Task instructions: Your output should be the entries below, from the first line up to and including the line with "Task: Toggle the Firefox sidebar view", reproduced exactly and with no other lines.

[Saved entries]
----

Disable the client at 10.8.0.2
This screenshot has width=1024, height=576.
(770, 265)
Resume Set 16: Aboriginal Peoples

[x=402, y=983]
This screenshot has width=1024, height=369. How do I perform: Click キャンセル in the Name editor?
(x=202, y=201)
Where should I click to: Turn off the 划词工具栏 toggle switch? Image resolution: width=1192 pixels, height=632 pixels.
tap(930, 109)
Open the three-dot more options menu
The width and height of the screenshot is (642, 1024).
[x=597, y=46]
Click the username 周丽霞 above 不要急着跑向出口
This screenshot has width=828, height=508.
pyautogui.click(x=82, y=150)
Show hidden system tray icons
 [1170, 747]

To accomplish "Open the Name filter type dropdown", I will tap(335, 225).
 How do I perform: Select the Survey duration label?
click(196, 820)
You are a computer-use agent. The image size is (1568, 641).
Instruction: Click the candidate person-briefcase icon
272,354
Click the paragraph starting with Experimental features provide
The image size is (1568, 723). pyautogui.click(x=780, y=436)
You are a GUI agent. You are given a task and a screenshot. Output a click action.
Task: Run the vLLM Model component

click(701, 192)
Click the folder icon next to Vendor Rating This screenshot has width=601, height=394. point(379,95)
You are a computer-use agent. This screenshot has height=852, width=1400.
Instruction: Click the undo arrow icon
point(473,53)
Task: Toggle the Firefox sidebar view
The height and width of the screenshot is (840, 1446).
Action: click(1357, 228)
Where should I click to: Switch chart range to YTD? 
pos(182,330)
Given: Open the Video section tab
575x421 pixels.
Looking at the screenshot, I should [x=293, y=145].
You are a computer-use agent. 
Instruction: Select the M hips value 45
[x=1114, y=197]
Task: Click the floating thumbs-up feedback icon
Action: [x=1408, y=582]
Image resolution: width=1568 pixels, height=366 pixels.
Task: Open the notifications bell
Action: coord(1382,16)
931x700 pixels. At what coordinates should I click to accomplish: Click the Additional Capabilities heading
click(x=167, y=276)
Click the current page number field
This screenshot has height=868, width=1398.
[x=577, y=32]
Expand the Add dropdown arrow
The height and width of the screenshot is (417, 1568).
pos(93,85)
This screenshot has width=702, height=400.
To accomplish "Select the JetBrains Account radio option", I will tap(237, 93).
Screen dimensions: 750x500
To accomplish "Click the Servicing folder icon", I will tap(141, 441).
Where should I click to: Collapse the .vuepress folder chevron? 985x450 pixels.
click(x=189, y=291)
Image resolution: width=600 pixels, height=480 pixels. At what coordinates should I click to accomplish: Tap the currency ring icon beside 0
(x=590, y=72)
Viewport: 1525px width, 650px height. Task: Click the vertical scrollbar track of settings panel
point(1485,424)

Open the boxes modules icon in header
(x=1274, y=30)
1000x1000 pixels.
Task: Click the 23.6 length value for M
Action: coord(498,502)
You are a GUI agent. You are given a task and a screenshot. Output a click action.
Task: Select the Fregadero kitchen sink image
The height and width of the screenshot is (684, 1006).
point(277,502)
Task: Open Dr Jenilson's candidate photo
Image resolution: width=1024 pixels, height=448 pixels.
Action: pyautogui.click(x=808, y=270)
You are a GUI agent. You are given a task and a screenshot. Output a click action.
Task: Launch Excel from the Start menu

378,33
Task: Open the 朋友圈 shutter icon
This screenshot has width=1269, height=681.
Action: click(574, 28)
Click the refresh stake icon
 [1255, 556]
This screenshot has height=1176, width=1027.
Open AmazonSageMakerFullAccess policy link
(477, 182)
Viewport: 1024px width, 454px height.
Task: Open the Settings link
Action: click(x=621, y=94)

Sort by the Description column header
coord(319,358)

----

Answer box:
Disable the client at 10.8.0.2
This screenshot has width=1024, height=576.
(770, 265)
Resume Set 16: Aboriginal Peoples

[x=402, y=983]
This screenshot has width=1024, height=369. How do I perform: Click キャンセル in the Name editor?
(x=202, y=201)
Where should I click to: Turn off the 划词工具栏 toggle switch? Image resolution: width=1192 pixels, height=632 pixels.
tap(930, 109)
Open the three-dot more options menu
The width and height of the screenshot is (642, 1024).
[x=597, y=46]
Click the username 周丽霞 above 不要急着跑向出口
This screenshot has width=828, height=508.
pyautogui.click(x=82, y=150)
Show hidden system tray icons
 [1170, 747]

To accomplish "Open the Name filter type dropdown", I will tap(335, 225).
 How do I perform: Select the Survey duration label?
click(196, 820)
You are a computer-use agent. The image size is (1568, 641).
Instruction: Click the candidate person-briefcase icon
272,354
Click the paragraph starting with Experimental features provide
The image size is (1568, 723). pyautogui.click(x=780, y=436)
You are a GUI agent. You are given a task and a screenshot. Output a click action.
Task: Run the vLLM Model component

click(701, 192)
Click the folder icon next to Vendor Rating This screenshot has width=601, height=394. point(379,95)
You are a computer-use agent. This screenshot has height=852, width=1400.
Instruction: Click the undo arrow icon
point(473,53)
Task: Toggle the Firefox sidebar view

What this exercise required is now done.